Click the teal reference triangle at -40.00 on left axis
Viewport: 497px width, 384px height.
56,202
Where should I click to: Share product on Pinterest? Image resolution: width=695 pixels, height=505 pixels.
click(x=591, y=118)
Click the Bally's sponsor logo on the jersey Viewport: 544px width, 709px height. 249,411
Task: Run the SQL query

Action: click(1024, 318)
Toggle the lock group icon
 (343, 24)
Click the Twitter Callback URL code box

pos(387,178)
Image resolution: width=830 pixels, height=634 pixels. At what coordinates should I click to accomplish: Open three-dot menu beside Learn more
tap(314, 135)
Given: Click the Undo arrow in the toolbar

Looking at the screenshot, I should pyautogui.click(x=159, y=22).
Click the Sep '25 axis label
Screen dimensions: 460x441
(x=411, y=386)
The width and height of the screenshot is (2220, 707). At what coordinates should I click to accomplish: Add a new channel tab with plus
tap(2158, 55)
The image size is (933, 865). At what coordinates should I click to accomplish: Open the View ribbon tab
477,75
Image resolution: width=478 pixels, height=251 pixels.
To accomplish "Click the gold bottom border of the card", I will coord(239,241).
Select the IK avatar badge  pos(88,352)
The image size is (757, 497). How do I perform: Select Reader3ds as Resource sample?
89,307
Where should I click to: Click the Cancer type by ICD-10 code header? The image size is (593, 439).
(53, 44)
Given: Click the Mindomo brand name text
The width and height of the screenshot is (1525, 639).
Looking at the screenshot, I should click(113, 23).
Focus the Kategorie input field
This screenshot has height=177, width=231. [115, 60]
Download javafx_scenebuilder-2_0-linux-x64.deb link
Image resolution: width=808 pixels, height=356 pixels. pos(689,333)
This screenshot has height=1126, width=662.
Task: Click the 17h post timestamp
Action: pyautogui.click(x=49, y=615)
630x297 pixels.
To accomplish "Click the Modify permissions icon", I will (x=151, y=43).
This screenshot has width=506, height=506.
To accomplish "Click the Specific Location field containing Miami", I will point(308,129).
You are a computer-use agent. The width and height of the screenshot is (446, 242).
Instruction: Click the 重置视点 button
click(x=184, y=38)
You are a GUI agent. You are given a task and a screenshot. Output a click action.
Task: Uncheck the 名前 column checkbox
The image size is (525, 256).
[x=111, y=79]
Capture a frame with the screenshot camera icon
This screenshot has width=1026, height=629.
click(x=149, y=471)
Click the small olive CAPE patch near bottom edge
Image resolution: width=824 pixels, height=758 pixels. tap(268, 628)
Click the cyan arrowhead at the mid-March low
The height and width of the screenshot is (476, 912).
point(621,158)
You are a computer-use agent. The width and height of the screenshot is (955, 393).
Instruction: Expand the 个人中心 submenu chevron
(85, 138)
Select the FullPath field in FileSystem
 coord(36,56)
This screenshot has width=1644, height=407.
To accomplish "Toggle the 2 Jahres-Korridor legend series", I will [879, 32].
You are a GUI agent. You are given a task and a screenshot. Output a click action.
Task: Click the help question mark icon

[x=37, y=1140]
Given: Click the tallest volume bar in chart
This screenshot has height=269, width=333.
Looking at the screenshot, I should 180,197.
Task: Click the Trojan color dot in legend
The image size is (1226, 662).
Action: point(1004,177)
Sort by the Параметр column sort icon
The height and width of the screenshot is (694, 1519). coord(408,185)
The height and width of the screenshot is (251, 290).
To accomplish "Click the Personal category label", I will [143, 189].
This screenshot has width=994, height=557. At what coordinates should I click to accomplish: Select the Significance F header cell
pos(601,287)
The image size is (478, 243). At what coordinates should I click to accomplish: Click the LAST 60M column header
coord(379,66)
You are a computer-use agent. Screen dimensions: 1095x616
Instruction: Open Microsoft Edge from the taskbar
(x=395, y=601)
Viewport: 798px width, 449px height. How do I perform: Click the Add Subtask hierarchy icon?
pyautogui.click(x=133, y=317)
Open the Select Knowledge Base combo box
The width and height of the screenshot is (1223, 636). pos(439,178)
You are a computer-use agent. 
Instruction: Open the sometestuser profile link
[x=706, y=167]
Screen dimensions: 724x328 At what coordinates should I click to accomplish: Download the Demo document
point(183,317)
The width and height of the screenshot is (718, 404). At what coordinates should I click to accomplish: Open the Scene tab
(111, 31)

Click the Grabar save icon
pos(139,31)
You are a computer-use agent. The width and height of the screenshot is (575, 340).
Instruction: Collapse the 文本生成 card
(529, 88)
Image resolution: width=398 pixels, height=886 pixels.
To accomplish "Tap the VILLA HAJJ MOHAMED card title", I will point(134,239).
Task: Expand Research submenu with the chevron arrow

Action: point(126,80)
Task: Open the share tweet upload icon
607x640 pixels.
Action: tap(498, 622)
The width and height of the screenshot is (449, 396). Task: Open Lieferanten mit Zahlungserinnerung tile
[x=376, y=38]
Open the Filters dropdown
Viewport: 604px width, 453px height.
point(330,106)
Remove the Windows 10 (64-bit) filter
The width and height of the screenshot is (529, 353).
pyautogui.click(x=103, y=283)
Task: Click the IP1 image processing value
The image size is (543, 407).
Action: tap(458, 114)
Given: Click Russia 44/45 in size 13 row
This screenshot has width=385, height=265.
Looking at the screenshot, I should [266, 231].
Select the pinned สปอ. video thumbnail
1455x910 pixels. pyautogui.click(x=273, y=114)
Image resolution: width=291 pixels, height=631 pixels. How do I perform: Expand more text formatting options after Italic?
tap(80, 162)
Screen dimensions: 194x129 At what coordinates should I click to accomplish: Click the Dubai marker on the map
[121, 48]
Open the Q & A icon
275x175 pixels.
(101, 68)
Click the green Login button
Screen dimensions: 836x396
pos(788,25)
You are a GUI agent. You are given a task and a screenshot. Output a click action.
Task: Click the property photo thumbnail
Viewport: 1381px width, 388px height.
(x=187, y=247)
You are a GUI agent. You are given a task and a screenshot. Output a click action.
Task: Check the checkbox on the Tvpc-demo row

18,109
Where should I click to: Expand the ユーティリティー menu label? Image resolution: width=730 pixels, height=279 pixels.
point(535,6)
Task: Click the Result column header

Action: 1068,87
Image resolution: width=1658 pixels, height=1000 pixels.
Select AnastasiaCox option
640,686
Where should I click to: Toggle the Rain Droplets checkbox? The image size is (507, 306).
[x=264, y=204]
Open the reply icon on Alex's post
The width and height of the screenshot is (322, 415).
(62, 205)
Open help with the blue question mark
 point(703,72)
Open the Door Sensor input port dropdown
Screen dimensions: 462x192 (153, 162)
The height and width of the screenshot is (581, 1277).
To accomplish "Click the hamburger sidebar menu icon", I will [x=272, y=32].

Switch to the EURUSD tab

| What is being asked |
Among the lines of the data, which ones contain the word "legend"? Show them.

| Answer to the exercise |
To accomplish "Toggle the 2 Jahres-Korridor legend series", I will [879, 32].
Task: Click the Trojan color dot in legend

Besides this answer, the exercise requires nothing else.